Overview of the BCDSS and its Research Aims:
The BCDSS, a German Research Council-funded “Cluster of Excellence”, offers excellent opportunities for interdisciplinary and comparative research of different forms of Strong Asymmetrical Dependencies (SADs) across time periods and world regions. During its first phase (2019–2025), the BCDSS successfully developed the concept of SAD as a comprehensive analytical framework to understand how power imbalances have been shaped in the past, and continue to influence, societies around the world today. In its second funding phase (2026–2032), the BCDSS will investigate the underlying causes and mechanisms that contribute to the persistence of SADs across historical and contemporary contexts. We aim to anchor Historically Informed Dependency Studies (HIDS) as a key interdisciplinary field in the humanities, encouraging scholars across the humanities and social sciences to systematically integrate the analysis of SADs into the study of social, economic, and cultural phenomena.
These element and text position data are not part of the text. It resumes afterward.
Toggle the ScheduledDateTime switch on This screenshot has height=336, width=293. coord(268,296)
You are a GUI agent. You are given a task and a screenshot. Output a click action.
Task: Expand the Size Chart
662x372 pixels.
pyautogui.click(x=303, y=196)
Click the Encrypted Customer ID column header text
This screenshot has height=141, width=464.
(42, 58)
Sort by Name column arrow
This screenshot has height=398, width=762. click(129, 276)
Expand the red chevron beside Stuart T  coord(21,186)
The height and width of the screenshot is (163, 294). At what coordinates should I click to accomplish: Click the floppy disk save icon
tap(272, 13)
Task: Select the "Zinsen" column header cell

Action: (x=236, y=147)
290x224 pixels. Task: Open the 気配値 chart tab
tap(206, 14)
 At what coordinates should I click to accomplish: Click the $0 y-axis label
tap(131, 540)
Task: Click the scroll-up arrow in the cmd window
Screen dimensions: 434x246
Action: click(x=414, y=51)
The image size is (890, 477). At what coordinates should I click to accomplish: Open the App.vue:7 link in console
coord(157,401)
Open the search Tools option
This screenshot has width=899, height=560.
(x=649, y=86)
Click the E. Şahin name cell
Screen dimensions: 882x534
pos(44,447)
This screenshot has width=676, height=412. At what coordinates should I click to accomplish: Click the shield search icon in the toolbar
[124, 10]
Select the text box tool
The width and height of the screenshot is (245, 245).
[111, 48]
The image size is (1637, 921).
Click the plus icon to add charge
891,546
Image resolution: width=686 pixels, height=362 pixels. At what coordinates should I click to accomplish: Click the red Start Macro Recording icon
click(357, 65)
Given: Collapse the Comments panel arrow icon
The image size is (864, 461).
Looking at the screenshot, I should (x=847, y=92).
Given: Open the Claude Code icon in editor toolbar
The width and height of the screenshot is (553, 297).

Our research focuses on five Research Areas:
- Transitions and Transformations of SADs,
- Economies of SADs,
- Power – Violence – Trauma,
- Cultural Heritage – Transitional Justice – Memory Cultures,
- Alternative Archives and Life Writing.
The successful candidates will formulate and conduct independent projects in the field of Historically Informed Dependency Studies (HIDS) that relate to one of the BCDSS’ Research Areas mentioned above. The proposed projects may address any issue relevant to the study of Strong Asymmetrical Dependencies, from any discipline respective to the chosen Research Area. Topics can therefore be of a wide variety – from micro studies to wide scale approaches, in any historical period or geographical region.
Furthermore, the successful candidates will be part of the interdisciplinary and international research community and will also participate in the BCDSS’s Doctoral Program that offers thorough preparation and support during their doctoral dissertation work, including academic course work, additional skills training, and close supervision and monitoring.